Ric Averill, the center’s artistic director of performing arts, decided to stage the piece after encountering the extended one-act in a reading.
“I just fell in love with it,” he said.
The play premiered in 2011 in a memorable production at the Fishtank Performance Studio in the Crossroads. The setup involves two cleaning ladies who report to an upscale Manhattan apartment and encounter “baked goods, porn and a naked dude named Zeke,” according to the original synopsis.

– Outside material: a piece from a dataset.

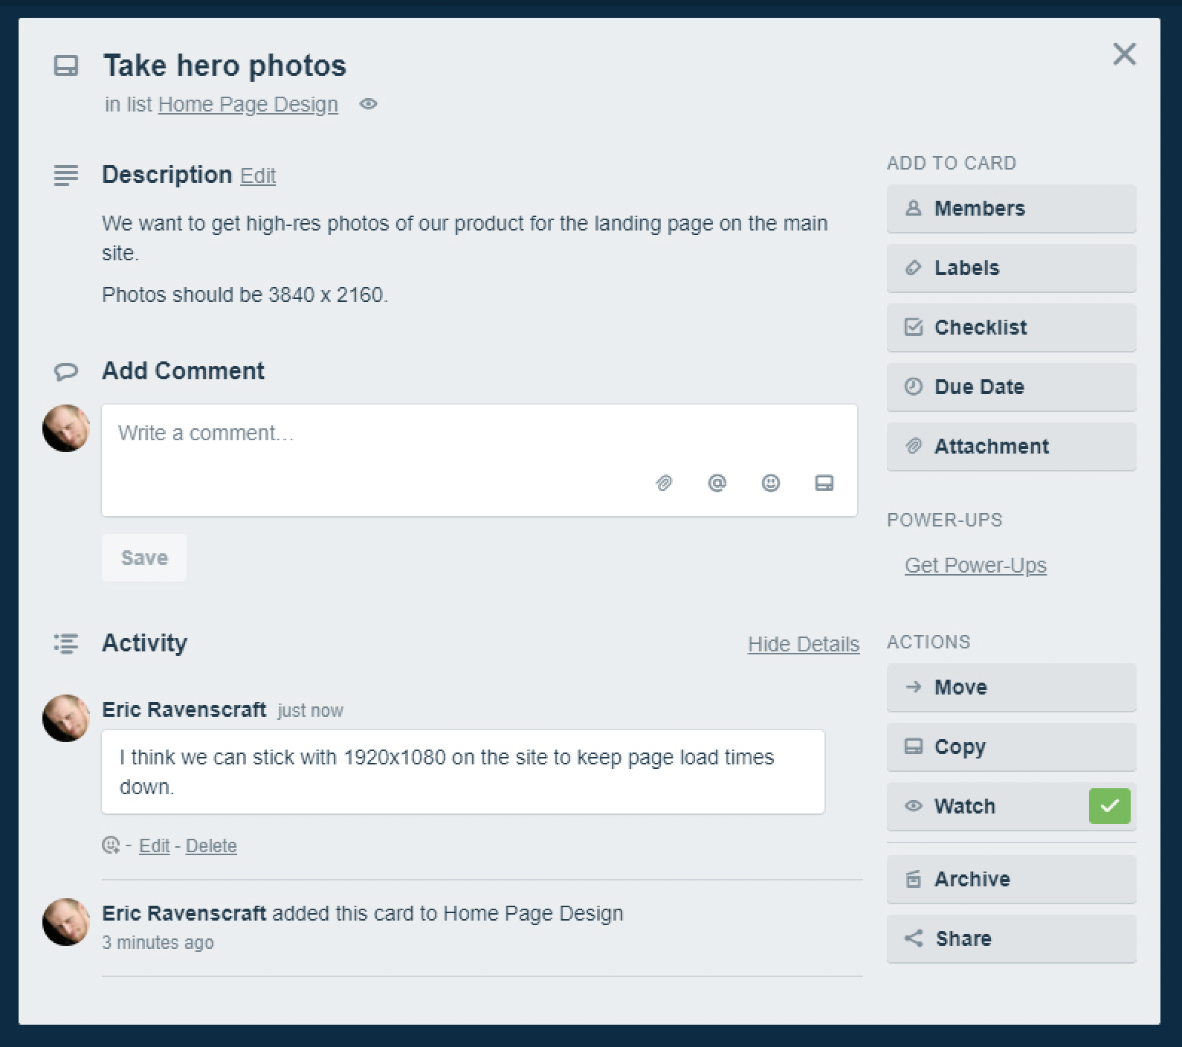1182x1047 pixels.
Task: Click the @ mention icon in comment box
Action: click(x=717, y=483)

Averill is directing three of Kansas City’s best young actors for the show: Amy Attaway, Chris Roady and Melissa Fennewald.
“Directing these guys is a dream,” he said.
Averill is an actor who’s performed at The Coterie theater and KC Fringe. He also writes plays and operas. For the past few years, he said, the arts center has beefed up its professional theater component and plans to continue doing so.
For the last three years the center has staged a major musical in the fall — “The Nervous Set,” a vintage jazz musical, last year; “The Threepenny Opera” in 2013 and Stephen Sondheim’s “Sweeney Todd” the year before that. The center also has been hiring Equity actors on guest artist contracts, five to eight a year, according to Averill.
The Downtown Underground series targets a younger audience with edgier material, such as “Pies From the Porn Kitchen.”
“We want people to get the sense that the arts center is a local theater destination in addition to film and dance,” he said. “We have one of the nicest 300-seat theaters in the area, and we have a very intimate, 80-seat black box theater.”
“Pies From the Porn Kitchen” begins performances Thursday and continues through Jan. 31. Call 785-843-2787 or go to lawrenceartscenter.org.